◆ **TASK INSTRUCTIONS**:
Return each line of the entries that holds the string "Given".

◆ **RECORDS FOR THE TASK**:

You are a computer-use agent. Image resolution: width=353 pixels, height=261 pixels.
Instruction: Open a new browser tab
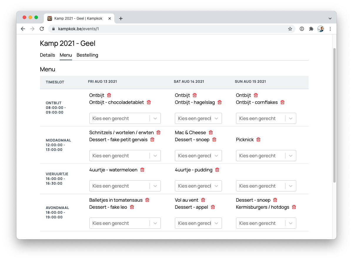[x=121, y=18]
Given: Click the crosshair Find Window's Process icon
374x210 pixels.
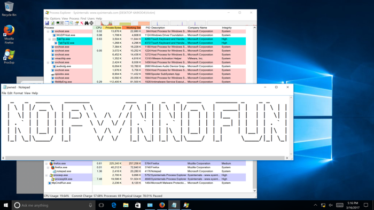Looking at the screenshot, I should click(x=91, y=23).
---
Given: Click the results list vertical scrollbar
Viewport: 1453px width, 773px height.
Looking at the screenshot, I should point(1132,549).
==
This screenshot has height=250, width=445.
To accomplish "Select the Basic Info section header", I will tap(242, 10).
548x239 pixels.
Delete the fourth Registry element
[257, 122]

◆ **ANSWER SECTION**:
Given: Click the crosshair Find Window's Process icon
Given: Click the results list vertical scrollbar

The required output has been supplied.